Task brief
Copy exactly. Begin at the line containing "Sujet Précédent (52, 55)" and stop at the last line of the entries, omitting any pictures.

Available data
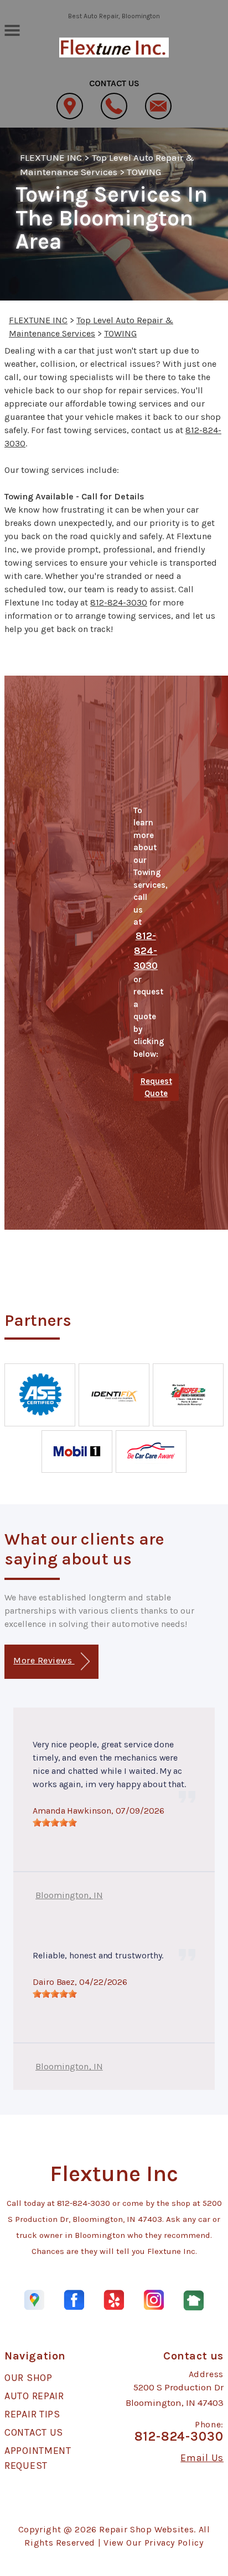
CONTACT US (33, 2432)
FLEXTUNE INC (51, 157)
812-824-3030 (118, 602)
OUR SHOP (28, 2378)
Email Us (202, 2458)
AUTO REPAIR (34, 2396)
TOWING (144, 171)
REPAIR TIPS (32, 2414)
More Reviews (43, 1660)
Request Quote (156, 1087)
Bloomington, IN (69, 1895)
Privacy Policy (174, 2542)
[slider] (55, 1822)
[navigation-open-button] (11, 29)
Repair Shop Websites (146, 2529)
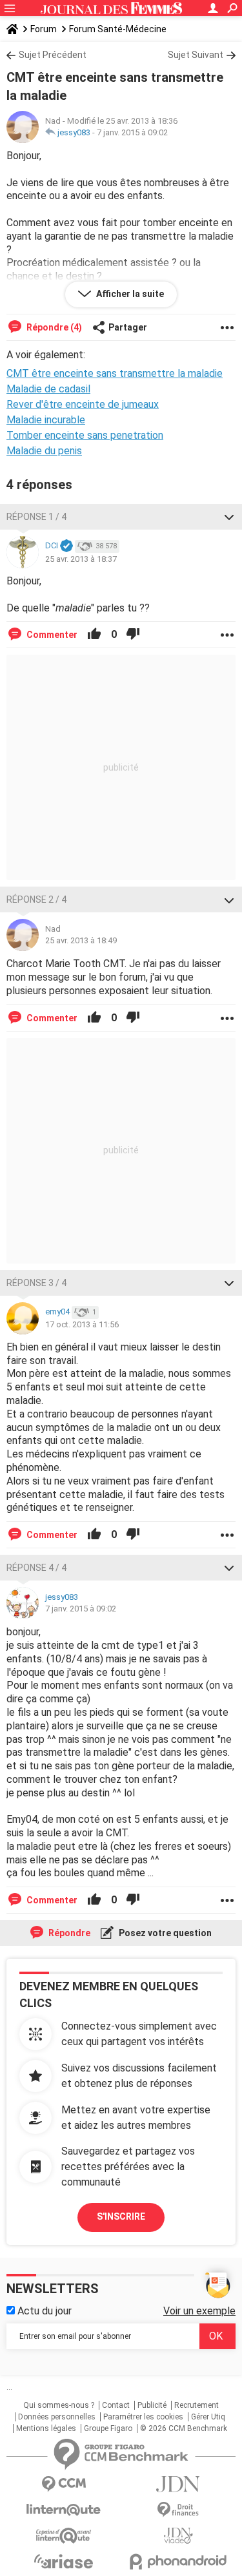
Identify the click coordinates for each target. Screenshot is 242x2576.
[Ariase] (63, 2561)
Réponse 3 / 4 (36, 1283)
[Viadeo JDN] (178, 2536)
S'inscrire (121, 2216)
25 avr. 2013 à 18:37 (81, 559)
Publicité (151, 2405)
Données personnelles (57, 2416)
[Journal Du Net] (178, 2484)
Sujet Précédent (52, 55)
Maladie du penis (44, 451)
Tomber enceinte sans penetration (84, 435)
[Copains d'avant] (63, 2536)
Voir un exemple (199, 2311)
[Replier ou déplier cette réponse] (229, 516)
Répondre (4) (53, 327)
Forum (43, 29)
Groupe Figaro (108, 2428)
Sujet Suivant (195, 55)
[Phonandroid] (178, 2561)
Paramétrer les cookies (143, 2416)
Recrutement (196, 2405)
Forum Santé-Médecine (117, 29)
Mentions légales (46, 2428)
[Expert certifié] (66, 546)
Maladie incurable (45, 420)
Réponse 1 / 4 (36, 517)
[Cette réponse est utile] (94, 635)
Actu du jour (43, 2311)
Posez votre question (164, 1933)
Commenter (51, 635)
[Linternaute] (63, 2510)
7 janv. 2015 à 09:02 (132, 132)
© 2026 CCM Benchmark (183, 2428)
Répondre (68, 1933)
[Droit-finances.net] (178, 2510)
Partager (127, 327)
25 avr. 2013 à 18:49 (81, 940)
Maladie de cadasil (48, 389)
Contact (116, 2405)
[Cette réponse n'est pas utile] (133, 635)
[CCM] (63, 2484)
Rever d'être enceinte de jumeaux (82, 404)
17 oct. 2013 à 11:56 (82, 1324)
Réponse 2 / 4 (36, 899)
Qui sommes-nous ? (58, 2405)
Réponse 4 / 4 (36, 1567)
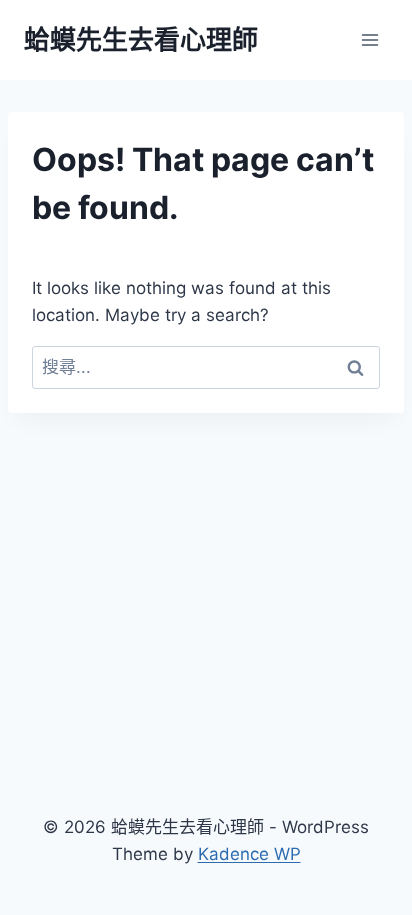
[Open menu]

Problem solution
Sujet Précédent (52, 55)
Maladie du penis (44, 451)
Tomber enceinte sans penetration (84, 435)
[Copains d'avant] (63, 2536)
Voir un exemple (199, 2311)
[Replier ou déplier cette réponse] (229, 516)
Répondre (4) (53, 327)
Forum (43, 29)
Groupe Figaro (108, 2428)
Sujet Suivant (195, 55)
[Phonandroid] (178, 2561)
Paramétrer les cookies (143, 2416)
Recrutement (196, 2405)
Forum Santé-Médecine (117, 29)
Mentions légales (46, 2428)
[Expert certifié] (66, 546)
Maladie incurable (45, 420)
Réponse 1 / 4 (36, 517)
[Cette réponse est utile] (94, 635)
Actu du jour (43, 2311)
Posez votre question (164, 1933)
Commenter (51, 635)
[Linternaute] (63, 2510)
7 janv. 2015 à 09:02 (132, 132)
© 2026 CCM Benchmark (183, 2428)
Répondre (68, 1933)
[Droit-finances.net] (178, 2510)
Partager (127, 327)
25 avr. 2013 à 18:49 (81, 940)
Maladie de cadasil (48, 389)
Contact (116, 2405)
[Cette réponse n'est pas utile] (133, 635)
[CCM] (63, 2484)
Rever d'être enceinte de jumeaux (82, 404)
17 oct. 2013 à 11:56 (82, 1324)
Réponse 2 / 4 (36, 899)
Qui sommes-nous ? (58, 2405)
Réponse 4 / 4 (36, 1567)
[Open menu]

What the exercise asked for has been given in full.